How To Talk About Money With Your Partner

Yes, I know.  Money’s a touchy subject.  As children, most of us are taught that paying bills and discussing salaries is something that’s done behind closed doors – and often in exasperated tones.  We carry these preconceived notions into our future relationships, hiding secrets about our financial lives from the partners we claim to share every aspect of our lives with.  This isn’t healthy, and it’s no way to build a solid relationship.  Read on for more advice about talking to your partner about money:

Timing is Everything

The first thing to keep in mind when initiating a financial conversation is timing.  As with any major discussion, there’s a time and a place to talk about money.  Three dates in is not the time to whip out your stock portfolio.  However, if your relationship is getting serious and you’re starting to talk about getting married, it’s time to get down and dirty about your money.

Honesty is the Best Policy

We all have some skeletons in our closets, but if yours are credit-related, don’t try to sweep them under the rug.  Lay everything out on the table and ask your partner to do the same.  If you’re in a serious relationship and contemplating marriage, you might have some big purchases in your future.  Imagine the look on your partner’s face when a mortgage lender denies your loan application based on your credit history.  These problems will come up at some point, so it’s best to get them out in the open and address them in a mature, adult way.

Tread Lightly

Money is a difficult subject for many people.  We have all sorts of emotions attached to it, whether it’s shame over past indiscretions or feelings of inadequacy based on how big (or small) our salaries are.  It’s easy to get uncomfortable or accidentally offend your partner when talking about money, so it’s important to be sensitive to his or her needs.  Instead of phrasing the conversation in terms of negatives – like his low credit score or her shopaholic tendencies – focus on your future goals.  If you want to buy a home, a car or a business, talk about the positive action steps you need to take to make your dream a reality.

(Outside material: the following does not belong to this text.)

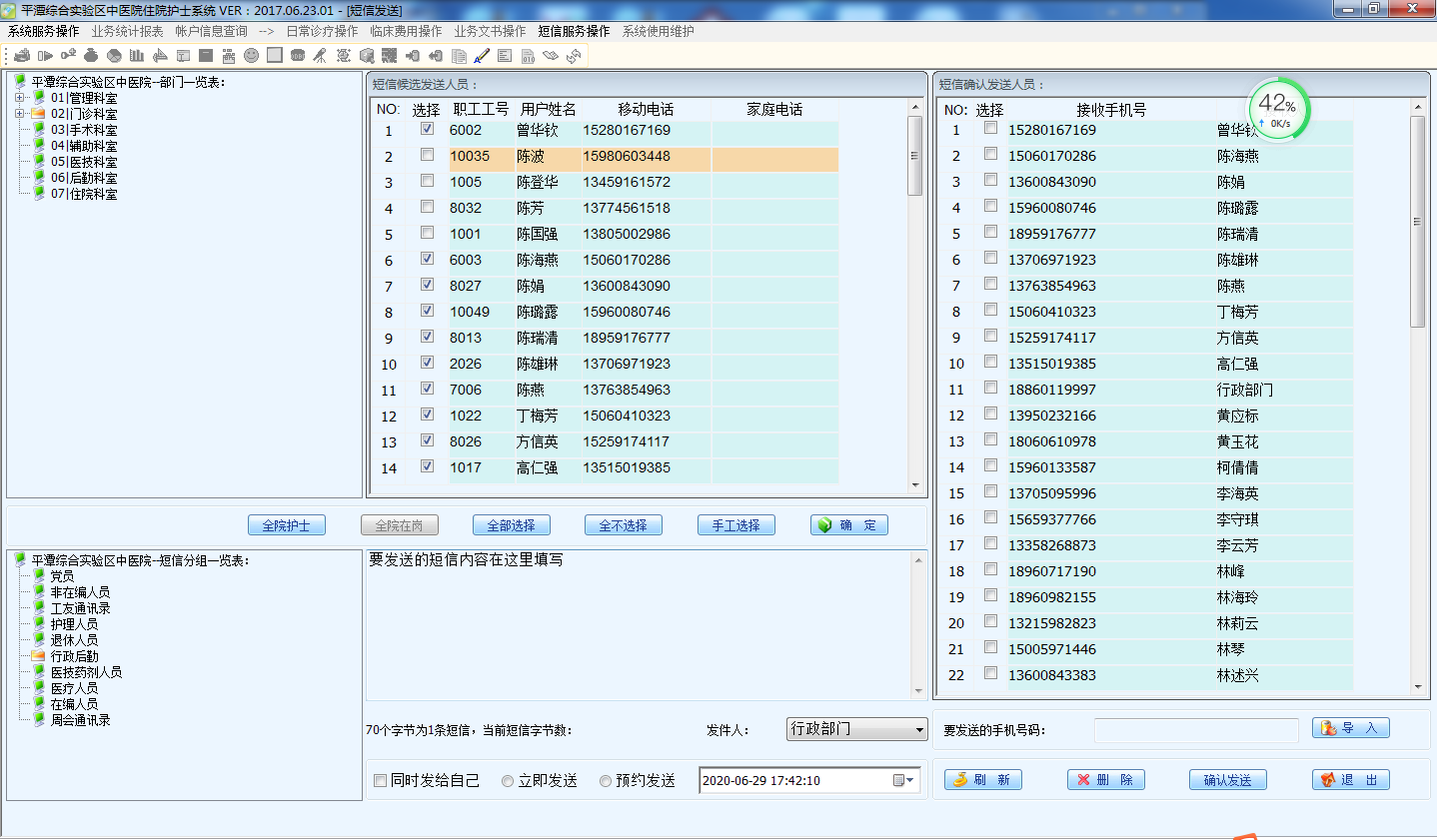Check the box for 陈波 in candidate list
Viewport: 1437px width, 840px height.
(427, 156)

Talking about money can be uncomfortable, but if your partner flat out refuses to have the discussion, consider it a major red flag in your relationship.  A person who isn’t ready to come clean about his or her financial situation probably isn’t mature enough to handle the demands of an adult relationship.  Marriage represents a serious commitment between two people – so make sure you’re committing to someone who’s willing to work towards shared financial goals with you.

It’s easy to get swept away in the romance of a new relationship.  But before you run off to tie the knot, get intimate with each other’s financial situations.  Share everything – your credit score, spending and saving habits and current debt load.  Learning to communicate openly about money and financial commitments is an important skill that will keep your relationship stable, even through the hardest of times.